Navigation improv’d: or, the art of rowing ships of all rates, in calms, with a more easy, swift, and steady motion, than oars can. Also, a description of the engine that performs it; and the author’s answer to all Mr. Dummer’s objections that have been made against it
London: Printed and Sold by James Moxon, 1698.
London: Printed and Sold by James Moxon, 1698. First edition. Small quarto (7 1/2 x 5 1/2 inches; 190 x 142 mm). , 22, [2, publisher's advertisements] pp. With one folding plate, and three engraved figures tipped in to the text. With two pages of publisher's advertisements. No complete copy on ABPC with the folding plate in the past 50 years. Bound by Sangorski & Sutcliffe in full dark blue morocco. Spine lettered in gilt. Board edges ruled in gilt. Gilt double-ruled dentelles. Original stab-marks visible. Previous owner's bookplate on front pastedown. Small bookseller sticker on each pastedown. Leaves a bit toned. Overall a very nice copy.

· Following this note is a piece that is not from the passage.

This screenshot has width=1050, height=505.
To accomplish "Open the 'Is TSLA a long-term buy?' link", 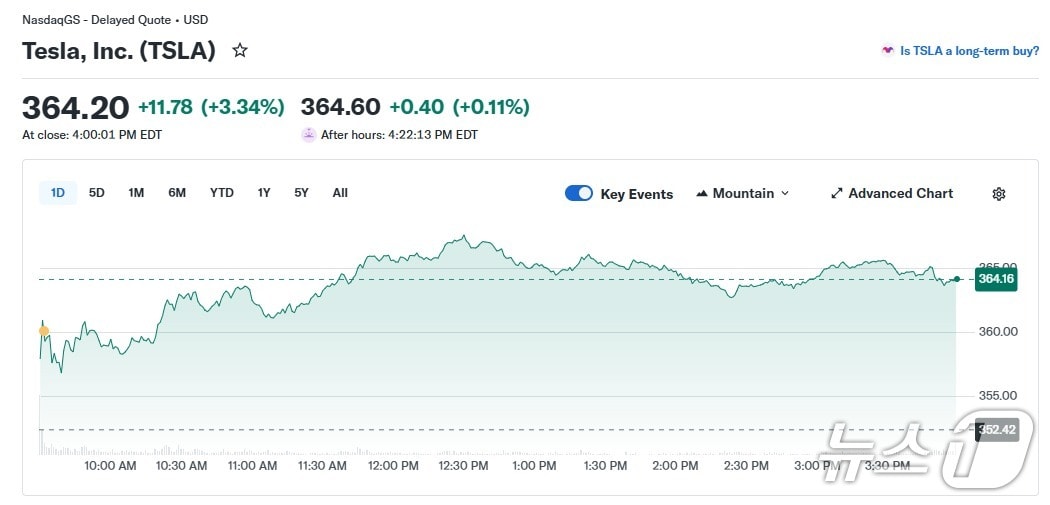I will click(x=969, y=51).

"In the year 1696, Thomas Savery, Gent., obtained a patent for his 'new invention, consisting of mill work to grind and pollish looking glasses, coach glass plates, and marble stones; and, also, for rowing of Ships with greater ease and expedition than has hitherto been done by any other.' This invention consisted in moving a paddle-wheel on each side of the ship, by men turning round the capstan, and thereby giving motion through ropes to the axis of the wheels. Savery published a very interesting pamphlet on the subject of this invention in 1698, entitled 'Navigation Improved.' In the same year he obtained a patent for 'raising of water and occasioning motion to all sorts of mills works, by the impelling force of Fire (steam engine), which will be of great use for draining mines, serving towns with water, and for the working of all sorts of mills where they have not the benefit of water nor constant winds.' He also published a very interesting account of this his improved steam engine in 1701, entitled the 'Miner's Friend'" (Woodcroft).
"In 1696 [Savery] patented (no. 347) a machine to grind and polish plate glass, and a contrivance for rowing ships in a calm using two paddle-wheels worked by a capstan. William III thought highly of the second invention, but although Savery demonstrated its practicability
by fitting it to a small yacht, official jealousy prevented its adoption in the navy. Undeterred, he published an account of his invention in a work entitled Navigation Improved (1698), and this contained a denunciation of his treatment in official circles (ODNB).